明日就是清明了,经今日颐园与乔闻章一见,婉婉知道,也是时候和父亲讲清楚,提退婚的事了。
“我知道,等父亲回来,我便去与他说。”
天近暮色时,管家说老爷派人回来传话,今日公务忙,恐要晚归,便叫小姐不要等他回会来一同用饭了。
父亲不回来,兄长也未归家,婉婉一个人便简单吃了口。
用过饭后,婉婉去了书房。
账房已经送来了上个月的账目,整整齐齐排放在书案上,落成了座小山。
这些账目都是母亲生前留下的十数间茶庄店铺,每月开支入账所记录的账本。
原本这些一直都是哥哥容怀瑾在料理,可春帷在即,兄长要忙于筹备明年春科,无暇分身,婉婉便主动承担了账目的部分,替哥哥分担。
“姑娘,夜已深了,小心熬坏了眼睛,明日再看吧。”
此时已是二更天,屋外敲起了棒子声,夜色浓重,空中一轮皎洁明月,树上有蝉鸣声,将这寂静的夜似是撕破了一道创口。
婉婉打了个哈欠,衣妈妈为她披了件外衣。
“父亲还没回来吗?”她在等父亲归来,与他说乔闻章退婚之事。
衣妈妈心里也是记挂着这个,所以派人去前院听着,老爷回来便立刻通知。
结果倒现在还没动静。
衣妈妈摇摇头,“还没呢,太晚了,姑娘别等了吧。”
想着明日是清明,她还要去寺庙祭拜母亲,再回来恐也要晚上,想了想道:“我还不是很困,就再等一会吧。”
衣妈妈在枫荷口中得知了今日颐园上的事,那乔闻章竟将小姐堵在屋子里,迫小姐收下他的玉佩。
如此荒唐龌龊,若真嫁了还了得?
早早找老爷说明,把婚退了是好事,小姐既然这么坚持,显然也是极厌恶的,如此衣妈妈便也就不再劝了。

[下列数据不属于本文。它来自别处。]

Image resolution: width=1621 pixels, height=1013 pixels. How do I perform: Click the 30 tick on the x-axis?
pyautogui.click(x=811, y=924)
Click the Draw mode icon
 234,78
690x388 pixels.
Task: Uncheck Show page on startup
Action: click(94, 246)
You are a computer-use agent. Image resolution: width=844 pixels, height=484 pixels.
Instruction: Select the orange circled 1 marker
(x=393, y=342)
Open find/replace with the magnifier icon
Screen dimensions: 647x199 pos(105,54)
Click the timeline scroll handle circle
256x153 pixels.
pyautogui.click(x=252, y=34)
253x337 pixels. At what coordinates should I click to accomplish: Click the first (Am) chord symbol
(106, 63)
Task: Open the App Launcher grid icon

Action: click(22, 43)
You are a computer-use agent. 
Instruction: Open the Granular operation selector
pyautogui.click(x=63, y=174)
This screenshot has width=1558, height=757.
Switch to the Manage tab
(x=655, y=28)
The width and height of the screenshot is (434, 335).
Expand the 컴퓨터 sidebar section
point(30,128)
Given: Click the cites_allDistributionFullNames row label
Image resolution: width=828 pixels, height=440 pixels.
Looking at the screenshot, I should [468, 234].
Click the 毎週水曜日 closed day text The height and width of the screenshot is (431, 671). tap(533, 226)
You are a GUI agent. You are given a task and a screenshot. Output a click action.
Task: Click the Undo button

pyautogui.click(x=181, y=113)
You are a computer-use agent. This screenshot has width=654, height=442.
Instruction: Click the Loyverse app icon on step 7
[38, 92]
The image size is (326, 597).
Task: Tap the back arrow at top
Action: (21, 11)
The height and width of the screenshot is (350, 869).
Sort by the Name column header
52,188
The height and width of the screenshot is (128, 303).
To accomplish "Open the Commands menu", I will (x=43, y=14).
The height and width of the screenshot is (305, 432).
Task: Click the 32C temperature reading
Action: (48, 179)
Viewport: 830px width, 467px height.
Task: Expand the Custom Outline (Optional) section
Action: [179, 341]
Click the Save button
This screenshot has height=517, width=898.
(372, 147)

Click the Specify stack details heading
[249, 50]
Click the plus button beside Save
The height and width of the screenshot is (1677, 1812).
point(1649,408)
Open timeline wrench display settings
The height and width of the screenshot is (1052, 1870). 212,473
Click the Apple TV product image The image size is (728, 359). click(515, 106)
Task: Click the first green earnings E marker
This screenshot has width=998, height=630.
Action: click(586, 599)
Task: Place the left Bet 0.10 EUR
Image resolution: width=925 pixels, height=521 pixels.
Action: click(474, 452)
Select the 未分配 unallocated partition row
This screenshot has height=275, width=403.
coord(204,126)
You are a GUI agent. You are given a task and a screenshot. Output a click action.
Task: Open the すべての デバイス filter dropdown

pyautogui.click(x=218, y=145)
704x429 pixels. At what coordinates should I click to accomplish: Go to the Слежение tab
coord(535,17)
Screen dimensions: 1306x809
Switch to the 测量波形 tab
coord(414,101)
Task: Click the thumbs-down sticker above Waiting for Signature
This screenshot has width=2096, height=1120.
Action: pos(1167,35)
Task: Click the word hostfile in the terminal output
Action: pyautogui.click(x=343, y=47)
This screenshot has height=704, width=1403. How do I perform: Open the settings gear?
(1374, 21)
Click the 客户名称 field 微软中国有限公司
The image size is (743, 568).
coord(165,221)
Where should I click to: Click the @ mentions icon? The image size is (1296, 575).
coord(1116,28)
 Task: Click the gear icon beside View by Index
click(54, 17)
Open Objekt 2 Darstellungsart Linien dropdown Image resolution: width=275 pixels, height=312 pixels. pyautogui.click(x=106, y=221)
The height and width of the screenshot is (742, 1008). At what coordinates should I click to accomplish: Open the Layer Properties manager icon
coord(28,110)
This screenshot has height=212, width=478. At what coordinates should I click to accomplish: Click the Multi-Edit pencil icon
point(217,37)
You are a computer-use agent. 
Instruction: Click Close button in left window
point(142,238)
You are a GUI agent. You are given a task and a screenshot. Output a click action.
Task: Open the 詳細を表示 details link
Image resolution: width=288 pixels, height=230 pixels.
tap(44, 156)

婉婉不忍所有人都熬着,便去绣床,将躺在她被窝里的布娃娃取来,放坐在书案上的烛台旁。
笑道:“有她陪着我就够了,你们都快去睡觉吧。”
那是一个眉眼弯弯的笑脸娃娃,烛光照得小娃娃圆鼓鼓,胖墩墩的脸颊暖洋洋的。
她看着婉婉笑,婉婉也看着它笑。
衣妈妈每每见到姑娘对着布娃娃笑,眼中便会浮现出十四年前,夫人还在时的情景。
这娃娃是夫人亲手为姑娘做的,当时夫人即将临盆,恐无瑕陪伴,冷落了姑娘,便做了个布娃娃哄姑娘开心。
原本以为只是短暂的陪伴,夫人出了月子,便就有更多时间陪伴女儿,可怎知……
这一陪伴,竟是永远……
忆起往事,衣妈妈忍不住红了眼圈,却不忍被小姐看见,也惹得小姐伤心。
夜深寂静,那个小小的身影透过窗柩,在烛灯前,认真而又仔细的查看着每一笔账目。
她右手执笔,左手玉指灵巧熟练的拨着算盘,时而眉头微皱,时而了然于胸。
发髻上的小鱼流苏在烛光的映衬下泛着闪闪的银光,万籁俱寂,只屋里时不时传来算珠噼啪做响的声音,和屋内飘散着的,淡淡墨汁清香。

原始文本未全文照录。